# MATERIALS PROVIDED
----

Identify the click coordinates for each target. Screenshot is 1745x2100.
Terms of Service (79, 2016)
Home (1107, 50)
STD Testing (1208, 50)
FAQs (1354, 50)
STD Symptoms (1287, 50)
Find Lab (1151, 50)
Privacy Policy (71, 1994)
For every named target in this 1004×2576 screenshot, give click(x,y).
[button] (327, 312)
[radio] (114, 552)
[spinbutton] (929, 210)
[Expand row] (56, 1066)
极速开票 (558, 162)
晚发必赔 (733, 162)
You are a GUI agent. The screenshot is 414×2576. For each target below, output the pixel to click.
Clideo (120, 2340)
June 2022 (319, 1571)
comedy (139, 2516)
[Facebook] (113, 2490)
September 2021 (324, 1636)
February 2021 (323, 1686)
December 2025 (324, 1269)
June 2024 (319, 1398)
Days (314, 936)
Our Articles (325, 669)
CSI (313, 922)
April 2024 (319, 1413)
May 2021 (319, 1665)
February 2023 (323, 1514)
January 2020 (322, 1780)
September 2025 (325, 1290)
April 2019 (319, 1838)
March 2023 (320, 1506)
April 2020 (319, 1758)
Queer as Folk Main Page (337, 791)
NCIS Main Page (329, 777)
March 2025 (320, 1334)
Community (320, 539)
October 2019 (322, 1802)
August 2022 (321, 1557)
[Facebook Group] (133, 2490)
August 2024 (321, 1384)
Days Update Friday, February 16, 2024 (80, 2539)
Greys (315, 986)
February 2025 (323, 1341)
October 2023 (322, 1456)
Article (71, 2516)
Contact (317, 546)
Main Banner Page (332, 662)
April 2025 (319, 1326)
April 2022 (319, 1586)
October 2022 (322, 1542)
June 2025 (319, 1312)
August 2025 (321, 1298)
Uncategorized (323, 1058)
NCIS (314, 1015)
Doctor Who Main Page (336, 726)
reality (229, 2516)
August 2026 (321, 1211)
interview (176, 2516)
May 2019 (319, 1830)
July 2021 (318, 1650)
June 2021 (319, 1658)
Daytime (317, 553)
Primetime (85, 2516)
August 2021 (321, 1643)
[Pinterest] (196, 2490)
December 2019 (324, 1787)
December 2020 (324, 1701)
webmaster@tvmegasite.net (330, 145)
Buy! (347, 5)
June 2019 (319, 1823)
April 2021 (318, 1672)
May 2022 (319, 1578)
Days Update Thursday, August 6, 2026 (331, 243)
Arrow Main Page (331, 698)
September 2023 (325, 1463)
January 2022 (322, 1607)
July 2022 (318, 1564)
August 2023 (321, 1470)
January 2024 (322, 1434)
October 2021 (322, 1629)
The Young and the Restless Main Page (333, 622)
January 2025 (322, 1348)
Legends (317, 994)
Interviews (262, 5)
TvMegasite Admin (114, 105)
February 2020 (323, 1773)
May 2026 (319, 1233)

----

Reproduce the lines above, beginning at the line with "May 2021 (319, 1665)" and stopping after the line with "August 2026 (321, 1211)", exactly as they are.

# SOLUTION TO THE PROBLEM
May 2021 (319, 1665)
February 2023 (323, 1514)
January 2020 (322, 1780)
September 2025 (325, 1290)
April 2019 (319, 1838)
March 2023 (320, 1506)
April 2020 (319, 1758)
Queer as Folk Main Page (337, 791)
NCIS Main Page (329, 777)
March 2025 (320, 1334)
Community (320, 539)
October 2019 (322, 1802)
August 2022 (321, 1557)
[Facebook Group] (133, 2490)
August 2024 (321, 1384)
Days Update Friday, February 16, 2024 (80, 2539)
Greys (315, 986)
February 2025 (323, 1341)
October 2023 (322, 1456)
Article (71, 2516)
Contact (317, 546)
Main Banner Page (332, 662)
April 2025 (319, 1326)
April 2022 (319, 1586)
October 2022 (322, 1542)
June 2025 (319, 1312)
August 2025 (321, 1298)
Uncategorized (323, 1058)
NCIS (314, 1015)
Doctor Who Main Page (336, 726)
reality (229, 2516)
August 2026 (321, 1211)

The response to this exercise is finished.